Namun pada hari Jumat, Kementerian Luar Negeri Israel mengatakan kepada Al Arabiya English bahwa mereka akan melanjutkan semua tindakan untuk mengembalikan para sandera dan mencari keadilan atas serangan 7 Oktober.
“Setahun yang lalu, pada tanggal 7 Oktober, tanpa provokasi, teroris Hamas menyerang Israel… 101 sandera – wanita, anak-anak kecil dan orang tua – ditangkap secara brutal.
“Keesokan harinya, tanggal 8 Oktober, tanpa alasan, Hizbullah menyerang Israel dari utara. Organisasi teroris ini menembakkan ribuan rudal, menewaskan puluhan warga Israel, termasuk anak-anak dan lebih dari 60.000 warga Israel mengungsi di rumah-rumah internal. .

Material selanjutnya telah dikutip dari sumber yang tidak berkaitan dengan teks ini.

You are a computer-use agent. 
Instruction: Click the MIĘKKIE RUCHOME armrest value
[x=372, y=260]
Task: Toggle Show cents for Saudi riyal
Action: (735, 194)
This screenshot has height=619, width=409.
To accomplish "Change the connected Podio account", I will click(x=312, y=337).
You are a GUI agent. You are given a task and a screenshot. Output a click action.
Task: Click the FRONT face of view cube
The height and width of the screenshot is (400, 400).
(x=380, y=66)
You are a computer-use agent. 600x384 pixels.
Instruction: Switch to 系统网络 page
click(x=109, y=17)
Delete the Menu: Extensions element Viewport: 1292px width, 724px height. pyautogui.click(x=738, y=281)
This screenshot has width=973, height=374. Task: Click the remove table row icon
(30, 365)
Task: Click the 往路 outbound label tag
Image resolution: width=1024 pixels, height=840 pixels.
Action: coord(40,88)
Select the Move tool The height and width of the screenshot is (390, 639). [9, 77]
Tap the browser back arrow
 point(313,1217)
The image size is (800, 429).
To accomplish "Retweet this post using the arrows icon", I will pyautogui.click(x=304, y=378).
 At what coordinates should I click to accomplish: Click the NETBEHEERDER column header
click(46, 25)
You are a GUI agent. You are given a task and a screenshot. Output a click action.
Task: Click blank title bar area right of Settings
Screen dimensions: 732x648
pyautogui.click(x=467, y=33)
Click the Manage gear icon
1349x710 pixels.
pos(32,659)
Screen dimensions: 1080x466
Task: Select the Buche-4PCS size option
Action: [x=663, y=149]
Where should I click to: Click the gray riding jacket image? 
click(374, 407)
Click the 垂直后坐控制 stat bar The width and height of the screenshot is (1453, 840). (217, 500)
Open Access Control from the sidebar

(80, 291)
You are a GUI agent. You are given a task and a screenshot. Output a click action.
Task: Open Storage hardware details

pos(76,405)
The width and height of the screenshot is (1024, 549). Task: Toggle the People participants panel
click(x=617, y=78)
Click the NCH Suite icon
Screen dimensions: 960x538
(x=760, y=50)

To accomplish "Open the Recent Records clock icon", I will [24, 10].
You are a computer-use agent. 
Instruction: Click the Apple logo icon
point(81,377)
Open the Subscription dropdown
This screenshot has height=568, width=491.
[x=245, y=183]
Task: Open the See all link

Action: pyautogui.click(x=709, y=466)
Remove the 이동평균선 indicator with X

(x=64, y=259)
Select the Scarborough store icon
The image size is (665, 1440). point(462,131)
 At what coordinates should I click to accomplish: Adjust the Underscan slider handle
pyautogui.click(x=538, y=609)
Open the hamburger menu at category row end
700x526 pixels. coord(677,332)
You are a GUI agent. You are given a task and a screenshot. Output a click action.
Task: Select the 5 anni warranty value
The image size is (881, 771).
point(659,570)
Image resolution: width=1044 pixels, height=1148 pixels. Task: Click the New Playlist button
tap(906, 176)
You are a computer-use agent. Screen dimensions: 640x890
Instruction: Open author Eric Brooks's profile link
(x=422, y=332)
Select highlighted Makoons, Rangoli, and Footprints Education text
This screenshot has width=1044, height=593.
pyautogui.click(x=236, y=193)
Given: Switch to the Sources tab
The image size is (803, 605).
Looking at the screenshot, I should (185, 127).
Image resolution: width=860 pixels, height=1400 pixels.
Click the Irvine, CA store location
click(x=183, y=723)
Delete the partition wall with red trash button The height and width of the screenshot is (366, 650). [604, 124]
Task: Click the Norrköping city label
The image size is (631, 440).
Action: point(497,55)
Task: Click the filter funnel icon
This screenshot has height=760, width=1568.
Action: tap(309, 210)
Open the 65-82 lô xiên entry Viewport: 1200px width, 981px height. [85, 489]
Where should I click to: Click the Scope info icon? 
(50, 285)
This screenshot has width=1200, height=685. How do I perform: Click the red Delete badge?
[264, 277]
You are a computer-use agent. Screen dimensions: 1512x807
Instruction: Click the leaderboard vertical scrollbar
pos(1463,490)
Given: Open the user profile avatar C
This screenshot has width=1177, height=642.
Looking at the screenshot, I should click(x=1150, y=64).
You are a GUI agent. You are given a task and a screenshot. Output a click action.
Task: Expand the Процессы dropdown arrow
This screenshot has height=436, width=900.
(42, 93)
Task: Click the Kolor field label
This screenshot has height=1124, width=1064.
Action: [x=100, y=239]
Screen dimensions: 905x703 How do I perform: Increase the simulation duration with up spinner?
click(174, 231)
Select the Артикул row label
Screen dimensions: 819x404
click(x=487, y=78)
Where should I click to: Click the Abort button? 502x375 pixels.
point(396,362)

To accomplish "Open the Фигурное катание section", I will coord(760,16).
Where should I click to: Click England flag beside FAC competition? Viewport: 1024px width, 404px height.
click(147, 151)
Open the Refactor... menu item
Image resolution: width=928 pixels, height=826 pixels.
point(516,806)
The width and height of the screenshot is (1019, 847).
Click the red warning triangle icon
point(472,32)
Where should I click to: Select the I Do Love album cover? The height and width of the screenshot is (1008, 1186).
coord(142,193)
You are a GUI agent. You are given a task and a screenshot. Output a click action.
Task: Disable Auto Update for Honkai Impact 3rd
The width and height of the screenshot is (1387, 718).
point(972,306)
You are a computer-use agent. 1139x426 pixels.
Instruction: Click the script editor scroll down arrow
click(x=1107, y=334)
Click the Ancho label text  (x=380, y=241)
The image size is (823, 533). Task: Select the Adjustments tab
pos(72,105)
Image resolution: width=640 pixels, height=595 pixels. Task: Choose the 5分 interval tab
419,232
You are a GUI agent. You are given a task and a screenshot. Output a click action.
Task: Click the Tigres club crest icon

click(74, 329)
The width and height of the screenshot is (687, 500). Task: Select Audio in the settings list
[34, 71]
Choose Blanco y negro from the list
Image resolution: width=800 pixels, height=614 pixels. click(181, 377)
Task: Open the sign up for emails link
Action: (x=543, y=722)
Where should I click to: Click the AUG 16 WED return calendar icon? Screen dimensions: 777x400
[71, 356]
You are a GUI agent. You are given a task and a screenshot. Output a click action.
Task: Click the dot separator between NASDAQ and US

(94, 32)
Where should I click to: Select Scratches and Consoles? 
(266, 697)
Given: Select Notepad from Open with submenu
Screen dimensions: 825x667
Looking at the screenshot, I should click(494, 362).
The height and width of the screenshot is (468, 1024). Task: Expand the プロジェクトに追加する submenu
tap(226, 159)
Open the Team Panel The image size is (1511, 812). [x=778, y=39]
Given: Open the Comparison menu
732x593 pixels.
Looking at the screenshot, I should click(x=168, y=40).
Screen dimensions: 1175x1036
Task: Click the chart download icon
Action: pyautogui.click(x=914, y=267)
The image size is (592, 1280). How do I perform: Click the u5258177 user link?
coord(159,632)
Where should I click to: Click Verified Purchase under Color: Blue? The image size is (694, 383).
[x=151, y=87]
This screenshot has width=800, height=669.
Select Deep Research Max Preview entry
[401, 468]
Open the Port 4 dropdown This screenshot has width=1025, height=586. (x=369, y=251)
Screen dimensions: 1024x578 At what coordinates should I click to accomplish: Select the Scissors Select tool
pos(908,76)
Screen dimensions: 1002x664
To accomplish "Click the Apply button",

Hizbullah telah berulang kali menyatakan bahwa serangan perbatasannya adalah untuk mendukung warga Palestina di Gaza. Kementerian juga mengatakan bahwa Israel juga menyaksikan serangan Hussites di Yaman. Serangan tersebut, kata Huths, juga mendukung Palestina, namun Israel membalas serangan di kota pelabuhan Hodayid. Serangan udara baru-baru ini dilakukan di beberapa wilayah Yaman, termasuk ibu kota Sana dan Hodeida.
Namun, kementerian tersebut mengatakan: “Israel tidak meminta perang ini. Perang ini dipaksakan oleh Israel. Pertempuran Israel tidak melawan Gaza atau warga sipil Beirut, tetapi hanya melawan teroris yang menyerang warganya.
Pernyataan itu berbunyi: “Israel tidak tertarik pada perang yang komprehensif, tetapi seperti negara-negara lain, Israel akan melakukan yang terbaik untuk melindungi warganya, memulangkan sandera, dan mengembalikan rumah penduduk di utara.”
Iran dan Hizbullah juga mengatakan mereka tidak tertarik dengan perang yang komprehensif, namun Hesbola mengatakan dia akan melanjutkan serangan sampai perang di Gaza berlanjut, dan Iran mengatakan dia akan membalas jika Israel diserang.